What Are the Mistakes That Get Hackers Arrested?

At CRITICALSTART, we use a concept called the Defendable Network and map organizations to SecCon levels designed to give companies a chance against threat actors of varying skill levels.  We group threat actors skill levels into:

  • Untrained Attacker (just gets lucky)
  • Novice Attacker
  • Intermediate (using automated tools mostly)
  • Advanced
  • Expert

Phineas Fisher is a Blackhat hacker and gave a step by step explanation of how he compromised The Hacking Team.  From Phineas, “The Hacking Team was a company that helped governments hack and spy on journalists, activists, political opposition, other threats to their power, and occasionally on actual criminals and terrorists.” In his explanation, he describes how he avoids detection.  We’ve modified and tweaked a few things, but view the list below on how to avoid detection as a hacker.  This is useful because it shows the methods that an expert attacker will use to avoid detection.  Most breaches occur via novice and intermediate skill level attackers – a little scary!

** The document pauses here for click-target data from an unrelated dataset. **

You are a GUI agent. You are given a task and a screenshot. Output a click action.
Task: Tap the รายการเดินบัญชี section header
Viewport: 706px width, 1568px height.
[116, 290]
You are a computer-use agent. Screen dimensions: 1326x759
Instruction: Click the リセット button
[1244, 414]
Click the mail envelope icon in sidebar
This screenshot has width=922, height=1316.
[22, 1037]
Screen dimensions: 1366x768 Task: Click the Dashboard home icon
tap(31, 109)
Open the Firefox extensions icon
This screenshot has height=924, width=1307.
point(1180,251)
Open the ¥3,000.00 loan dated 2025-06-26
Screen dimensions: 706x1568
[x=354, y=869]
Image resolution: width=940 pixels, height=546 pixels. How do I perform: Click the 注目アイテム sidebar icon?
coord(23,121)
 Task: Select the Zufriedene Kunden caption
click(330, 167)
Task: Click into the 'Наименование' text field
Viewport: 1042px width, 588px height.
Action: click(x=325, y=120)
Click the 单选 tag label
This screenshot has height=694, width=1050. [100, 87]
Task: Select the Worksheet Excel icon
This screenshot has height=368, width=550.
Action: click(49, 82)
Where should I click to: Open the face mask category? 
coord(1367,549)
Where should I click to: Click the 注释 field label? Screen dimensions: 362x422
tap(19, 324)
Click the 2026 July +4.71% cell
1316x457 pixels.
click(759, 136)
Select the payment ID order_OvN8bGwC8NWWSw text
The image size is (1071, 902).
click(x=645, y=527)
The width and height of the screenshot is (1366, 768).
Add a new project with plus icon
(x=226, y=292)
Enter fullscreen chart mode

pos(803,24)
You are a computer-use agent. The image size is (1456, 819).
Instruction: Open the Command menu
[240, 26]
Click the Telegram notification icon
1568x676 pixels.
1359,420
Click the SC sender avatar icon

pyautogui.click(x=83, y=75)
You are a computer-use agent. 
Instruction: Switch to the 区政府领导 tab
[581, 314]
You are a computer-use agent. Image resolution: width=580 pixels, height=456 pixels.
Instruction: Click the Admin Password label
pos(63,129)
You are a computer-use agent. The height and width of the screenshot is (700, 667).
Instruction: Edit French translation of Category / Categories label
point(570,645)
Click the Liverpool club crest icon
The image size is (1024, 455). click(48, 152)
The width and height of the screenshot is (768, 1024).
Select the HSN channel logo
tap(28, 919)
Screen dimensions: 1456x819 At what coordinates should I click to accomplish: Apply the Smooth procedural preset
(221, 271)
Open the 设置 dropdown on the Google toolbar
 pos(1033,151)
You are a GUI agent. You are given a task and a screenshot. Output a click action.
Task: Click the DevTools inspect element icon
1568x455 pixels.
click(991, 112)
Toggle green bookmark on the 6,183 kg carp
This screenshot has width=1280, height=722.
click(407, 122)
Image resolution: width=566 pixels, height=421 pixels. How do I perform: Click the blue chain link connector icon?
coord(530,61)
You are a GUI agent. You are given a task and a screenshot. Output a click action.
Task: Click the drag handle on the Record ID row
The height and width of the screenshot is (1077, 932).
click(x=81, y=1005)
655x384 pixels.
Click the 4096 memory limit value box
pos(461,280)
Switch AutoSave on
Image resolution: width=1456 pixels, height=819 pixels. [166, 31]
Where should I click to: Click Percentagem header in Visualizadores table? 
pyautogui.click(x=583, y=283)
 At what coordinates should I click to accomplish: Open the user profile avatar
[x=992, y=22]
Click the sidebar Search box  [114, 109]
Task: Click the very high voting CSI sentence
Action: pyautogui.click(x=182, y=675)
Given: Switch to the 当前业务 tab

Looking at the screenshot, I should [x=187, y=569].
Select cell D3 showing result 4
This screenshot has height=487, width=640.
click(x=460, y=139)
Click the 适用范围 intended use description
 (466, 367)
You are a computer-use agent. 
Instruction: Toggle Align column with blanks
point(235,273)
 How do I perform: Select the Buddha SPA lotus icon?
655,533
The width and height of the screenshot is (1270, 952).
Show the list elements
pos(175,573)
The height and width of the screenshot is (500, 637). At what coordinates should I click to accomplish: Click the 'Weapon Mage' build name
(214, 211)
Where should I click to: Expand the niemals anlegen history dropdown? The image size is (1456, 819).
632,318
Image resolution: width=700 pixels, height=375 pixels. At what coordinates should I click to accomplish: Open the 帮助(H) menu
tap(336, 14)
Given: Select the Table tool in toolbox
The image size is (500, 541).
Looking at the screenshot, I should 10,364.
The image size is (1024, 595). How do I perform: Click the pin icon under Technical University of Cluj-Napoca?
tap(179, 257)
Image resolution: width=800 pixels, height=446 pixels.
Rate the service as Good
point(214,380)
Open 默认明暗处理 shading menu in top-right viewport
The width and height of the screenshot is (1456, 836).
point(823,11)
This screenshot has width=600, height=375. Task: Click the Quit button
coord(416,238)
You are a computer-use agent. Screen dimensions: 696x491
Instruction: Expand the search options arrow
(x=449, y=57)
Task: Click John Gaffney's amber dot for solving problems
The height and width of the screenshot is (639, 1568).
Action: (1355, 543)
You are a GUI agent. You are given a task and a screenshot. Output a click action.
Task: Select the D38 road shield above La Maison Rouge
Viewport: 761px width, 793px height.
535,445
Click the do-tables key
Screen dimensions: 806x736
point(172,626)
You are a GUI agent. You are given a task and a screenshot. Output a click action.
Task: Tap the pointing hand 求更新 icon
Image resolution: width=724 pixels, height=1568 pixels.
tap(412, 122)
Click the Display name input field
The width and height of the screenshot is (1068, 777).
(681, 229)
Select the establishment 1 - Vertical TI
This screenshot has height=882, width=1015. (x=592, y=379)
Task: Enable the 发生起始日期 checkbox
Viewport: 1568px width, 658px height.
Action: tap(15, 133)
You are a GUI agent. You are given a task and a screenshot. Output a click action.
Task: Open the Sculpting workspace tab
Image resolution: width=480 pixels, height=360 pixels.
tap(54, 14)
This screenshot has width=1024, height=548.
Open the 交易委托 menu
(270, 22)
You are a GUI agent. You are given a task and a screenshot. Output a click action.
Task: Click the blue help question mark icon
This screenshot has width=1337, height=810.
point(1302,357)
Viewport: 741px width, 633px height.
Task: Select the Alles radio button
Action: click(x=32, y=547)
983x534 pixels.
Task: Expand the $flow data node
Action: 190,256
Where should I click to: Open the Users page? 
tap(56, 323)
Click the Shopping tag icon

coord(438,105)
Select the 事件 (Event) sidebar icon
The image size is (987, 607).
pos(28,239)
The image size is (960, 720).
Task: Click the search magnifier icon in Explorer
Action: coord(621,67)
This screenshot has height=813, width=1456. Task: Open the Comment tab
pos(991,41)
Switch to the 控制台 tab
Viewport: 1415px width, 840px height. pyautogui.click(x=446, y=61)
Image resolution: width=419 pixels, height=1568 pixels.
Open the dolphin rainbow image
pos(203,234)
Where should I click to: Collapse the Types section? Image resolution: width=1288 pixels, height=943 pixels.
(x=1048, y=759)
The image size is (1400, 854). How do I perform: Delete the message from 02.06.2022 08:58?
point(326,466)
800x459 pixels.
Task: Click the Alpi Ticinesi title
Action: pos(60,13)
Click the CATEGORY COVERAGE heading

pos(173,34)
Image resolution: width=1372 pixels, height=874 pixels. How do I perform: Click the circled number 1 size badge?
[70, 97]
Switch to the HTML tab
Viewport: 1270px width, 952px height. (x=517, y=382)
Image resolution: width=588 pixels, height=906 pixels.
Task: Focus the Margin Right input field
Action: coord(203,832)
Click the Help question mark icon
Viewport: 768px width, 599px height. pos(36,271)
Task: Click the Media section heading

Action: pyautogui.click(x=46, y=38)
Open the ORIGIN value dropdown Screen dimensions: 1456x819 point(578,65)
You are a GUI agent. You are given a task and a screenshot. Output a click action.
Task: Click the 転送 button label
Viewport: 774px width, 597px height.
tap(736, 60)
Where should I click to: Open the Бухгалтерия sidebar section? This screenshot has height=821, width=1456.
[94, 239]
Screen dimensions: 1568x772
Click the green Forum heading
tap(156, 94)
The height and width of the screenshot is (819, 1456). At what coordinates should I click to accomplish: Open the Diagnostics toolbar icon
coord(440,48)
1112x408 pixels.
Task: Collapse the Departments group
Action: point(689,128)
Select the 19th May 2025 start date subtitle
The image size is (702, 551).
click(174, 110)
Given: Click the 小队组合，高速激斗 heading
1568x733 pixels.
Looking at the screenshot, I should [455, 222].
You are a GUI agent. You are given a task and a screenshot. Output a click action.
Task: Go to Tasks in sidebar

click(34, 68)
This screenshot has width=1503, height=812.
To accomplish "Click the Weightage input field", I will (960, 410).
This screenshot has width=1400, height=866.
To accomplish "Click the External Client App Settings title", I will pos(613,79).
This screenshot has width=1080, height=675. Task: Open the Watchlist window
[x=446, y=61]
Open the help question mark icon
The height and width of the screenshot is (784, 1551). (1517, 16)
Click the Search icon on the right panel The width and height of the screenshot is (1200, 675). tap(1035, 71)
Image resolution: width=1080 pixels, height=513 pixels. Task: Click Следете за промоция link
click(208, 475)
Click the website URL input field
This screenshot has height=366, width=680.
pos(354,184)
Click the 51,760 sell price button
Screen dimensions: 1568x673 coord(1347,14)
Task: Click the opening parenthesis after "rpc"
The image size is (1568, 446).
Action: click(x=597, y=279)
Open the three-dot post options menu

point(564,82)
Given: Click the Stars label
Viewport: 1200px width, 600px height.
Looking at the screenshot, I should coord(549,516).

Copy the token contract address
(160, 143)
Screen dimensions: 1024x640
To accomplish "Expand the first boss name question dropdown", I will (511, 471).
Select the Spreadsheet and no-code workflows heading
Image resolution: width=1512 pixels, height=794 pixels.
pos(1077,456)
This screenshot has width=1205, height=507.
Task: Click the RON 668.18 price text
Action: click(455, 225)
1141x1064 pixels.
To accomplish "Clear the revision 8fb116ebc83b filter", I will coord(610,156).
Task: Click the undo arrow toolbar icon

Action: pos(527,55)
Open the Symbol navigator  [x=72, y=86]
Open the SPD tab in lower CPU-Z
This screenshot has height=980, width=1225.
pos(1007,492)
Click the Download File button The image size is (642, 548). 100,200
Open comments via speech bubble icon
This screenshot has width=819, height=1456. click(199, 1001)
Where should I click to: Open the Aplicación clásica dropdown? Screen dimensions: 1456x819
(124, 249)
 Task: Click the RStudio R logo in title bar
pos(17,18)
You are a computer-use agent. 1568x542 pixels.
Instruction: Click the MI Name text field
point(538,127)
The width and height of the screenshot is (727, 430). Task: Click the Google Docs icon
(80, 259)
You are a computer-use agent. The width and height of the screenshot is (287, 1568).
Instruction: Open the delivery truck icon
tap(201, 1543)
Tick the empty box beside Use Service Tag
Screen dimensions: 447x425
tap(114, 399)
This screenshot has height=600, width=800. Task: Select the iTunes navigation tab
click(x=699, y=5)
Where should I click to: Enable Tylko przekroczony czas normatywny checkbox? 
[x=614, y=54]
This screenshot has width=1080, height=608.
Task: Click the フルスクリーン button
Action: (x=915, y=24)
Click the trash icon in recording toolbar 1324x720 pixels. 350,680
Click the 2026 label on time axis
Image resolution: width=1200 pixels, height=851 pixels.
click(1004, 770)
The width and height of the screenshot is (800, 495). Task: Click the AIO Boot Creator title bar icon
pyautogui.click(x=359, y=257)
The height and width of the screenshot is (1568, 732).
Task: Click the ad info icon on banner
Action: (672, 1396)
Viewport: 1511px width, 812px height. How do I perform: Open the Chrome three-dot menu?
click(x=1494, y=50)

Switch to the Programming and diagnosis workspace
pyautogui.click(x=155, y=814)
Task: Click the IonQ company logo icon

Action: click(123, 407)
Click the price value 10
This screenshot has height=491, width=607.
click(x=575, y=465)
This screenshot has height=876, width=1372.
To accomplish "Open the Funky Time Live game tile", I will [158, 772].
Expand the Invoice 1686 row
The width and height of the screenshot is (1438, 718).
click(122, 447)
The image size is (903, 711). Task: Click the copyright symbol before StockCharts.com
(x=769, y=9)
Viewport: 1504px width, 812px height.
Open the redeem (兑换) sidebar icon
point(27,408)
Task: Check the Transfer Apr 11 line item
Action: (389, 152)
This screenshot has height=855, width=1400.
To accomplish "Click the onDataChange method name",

How to Avoid Detection When Hacking

  1. Encrypt your hard disk. VeraCrypt is an open-source project that replaced TrueCrypt.  VeraCrypt is described as the “Open source disk encryption with strong security for the Paranoid”.  If the police arrive to seize your computer, it means you’ve already made a lot of mistakes, but it’s better to be safe.
  2. Use a desktop operating system designed to be run as a virtual machine with all traffic routed through Tor.  This virtual machine should be installed inside the encrypted volume you created above.  I would recommend Whonix.  “Whonix consists of two parts: One solely runs Tor and acts as a gateway, which we call Whonix-Gateway. The other, which we call Whonix-Workstation, is on a completely isolated network. Only connections through Tor are possible. With Whonix, you can use applications and run servers anonymously over the internet. DNS leaks are impossible, and not even malware with root privileges can find out the user’s real IP.” A comparison of features and other tools available can be found here.
  3. NEVER DO ANYTHING PERSONAL FROM WHONIX.  Any type of normal computer usage could potentially be correlated back to you.
  4. Don’t hack directly from Tor exit nodes. They’re on blacklists as well as being slow.  Plus they can’t receive connect-backs required for reverse shells. Tor provides anonymity to connect to your real hacking infrastructure (clean domain names for command and control, stable servers to receive reverse shells, and compromised servers to keep other domains/IP secret).  You will be using a low bandwidth text interface (SSH) between you and your hacking infrastructure, which has a great high bandwidth connection to your targets.
  5. Collect some anonymous bitcoin to use if you need to purchase anything (like a virtual private server, anonymous VPN connection, domain registration services, etc.).  Don’t do something silly like use your personal credit card for ANYTHING that is even a degree of separation involved with your hacking activities.
  6. Even when ensuring all traffic is going over Tor, it’s better to use an Internet connection that can’t be tied to your name or address.  Use a cantenna to “borrow” the Internet connection of someone else. Tor isn’t a panacea. Law enforcement can correlate the times you’re connected to Tor with the times your hacker handle is active. Also, there have been successful attacks against Tor.